SOURCE EXTRACT:
* * * * * * * * *
Traveled To 84 Countries On 6 Continents Building A Global Movement Of People Who Are Changing The World. Trying To Make Sense Of How Everything Fits Together In This Big World Of Ours. Now I'm Living In Sydney Like A "Real Person" Working In Charity Fundraising. It's Very Strange, So I'm Writing All About It. Read My Stories. Hopefully Laugh.
15 June 2008
This One Time, At The Airport…
Or should I say, seemingly every time at the airport something goes wrong. While I was more hopeful for my trip to Guilin and Yanghshuo with Lianne, alas, it would not be so. It all began at lunch. The storm, that is. The thunderstorm that chucked 5 inches of water down in about three hours. It was complemented by thunder and lighting unlike any thunder and lighting I have ever seen, and that includes the wild thunderstorms in DC and torrential rains of monsoon in India. I mean, it was raining!
We called to check out 7:20pm departure and the agency said we were “on time, good to go.” So we grabbed a cab, hopeful of a swift departure. We were two hours early (I have a constant, innate fear of something going terribly wrong with my flight. I do believe I have a trip around the World with United to thank for that fear).
Just in time for the first incident to occur. There are absolutely NO liquids allowed on domestic flights in China. NONE AT ALL. Lianne and I had spent all day resorting luggage and slimming our necessities so we could avoid checking luggage. Alas, not so. We puttered over to the luggage zone and checked our tiny backpacks. Mine weighed all of 8 pounds. Who checks 8 pounds of luggage?
* * * * * * * * *
DATA EXTRACT:

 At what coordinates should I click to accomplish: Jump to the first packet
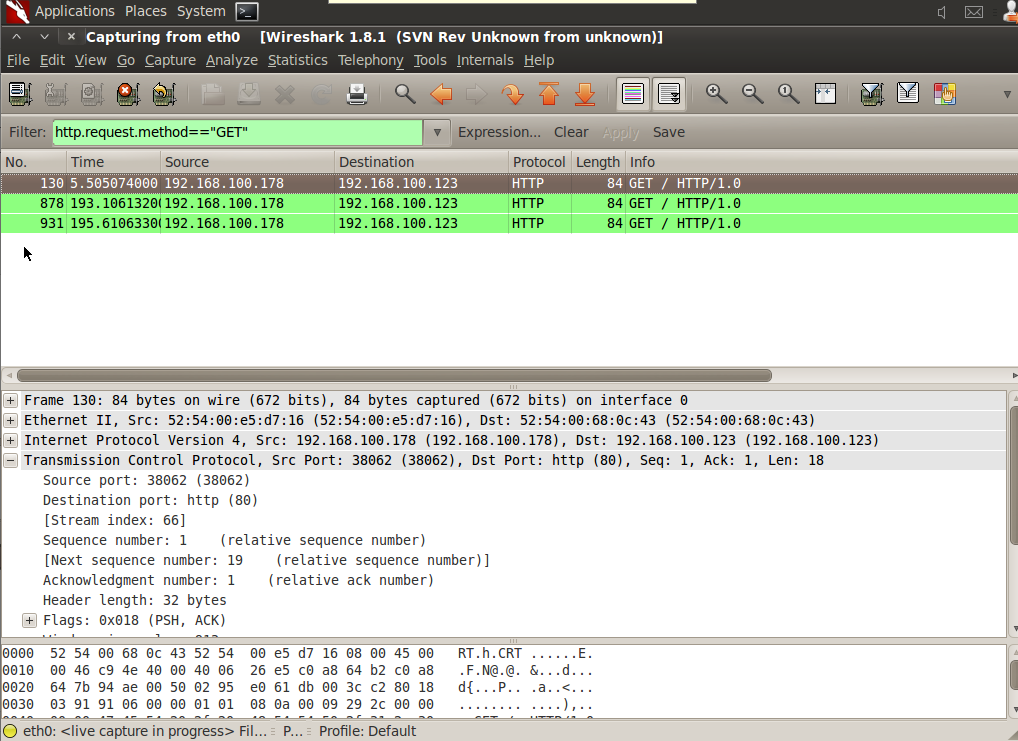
* * * * * * * * *
SET TASKS:
- A) Return the passage of the airport blog post starting at "We called to" and ending at "pounds of luggage?".
- B) According to the airport blog post, how much did the backpack that was checked weigh?
- C) Carry on the airport blog post past its last sentence, keeping its voice.

ANSWERS BELOW:
- A)
We called to check out 7:20pm departure and the agency said we were “on time, good to go.” So we grabbed a cab, hopeful of a swift departure. We were two hours early (I have a constant, innate fear of something going terribly wrong with my flight. I do believe I have a trip around the World with United to thank for that fear).
Just in time for the first incident to occur. There are absolutely NO liquids allowed on domestic flights in China. NONE AT ALL. Lianne and I had spent all day resorting luggage and slimming our necessities so we could avoid checking luggage. Alas, not so. We puttered over to the luggage zone and checked our tiny backpacks. Mine weighed all of 8 pounds. Who checks 8 pounds of luggage?

- B) It weighed 8 pounds.

- C)
Security line goes fine (you can keep your shoes on and leave your laptop in your bag here but you can’t bring an ounce of contact solution. Go figure) and now we’re searching for our gate. “Gate 9. Gate 9,” I’m saying as we walk past Gate 7 then Gate 8 before arriving at Gate 10. Hmm…Our eyes are reading everything in site for a clue as to where Gate 9 may have gone. “Mobile Phone Electizing.” No, that’s not it. “”If to over on, under and above.” No, that’s not it either. Finally Lianne notices a piece of A4 paper taped to a pole that reads only “9” with a hand-drawn arrow pointing down an auxiliary staircase. Super. Apparently Gate 9 leads to a path that allows you to walk to Guilin.
We leave the perfect temperature and calm atmosphere of the main terminal and descend into the depths of Chinese travel madness. This auxiliary terminal and hot and sweaty. Every seat is taken. Announcements are running constantly over the PA, repeating the same message again and again and again. There is no place to buy water but there is a luxury jeweler. A man stands up and we wedge ourselves onto one chair. A little girl in a pink skirt is doing donuts around our row of seats screaming and poking at people. She stops in front of us each time, looks at us as if we are aliens, sticks out her tongue, bites it, does some lamas breathing and scurries away. Donut. Tongue. Bite. Lamas. Donut. Tongue. Bite. Lamas. I am emtranced. The parents are nowhere to be found.
We watch the status screen as the word “Delayed” appears next to our flight. We’re now departing at 7:50pm, thirty minutes late. “Not too bad,” I concede. Lianne nods in agreement. We get to chatting in between lamas breaths and before we know it it’s 8:15pm. We’re still sitting in the waiting area. The announcer comes on. “For flight to Guilin, please wait a moment.” Will do. She makes this same announcement every minute on the dot for the next 15 minutes.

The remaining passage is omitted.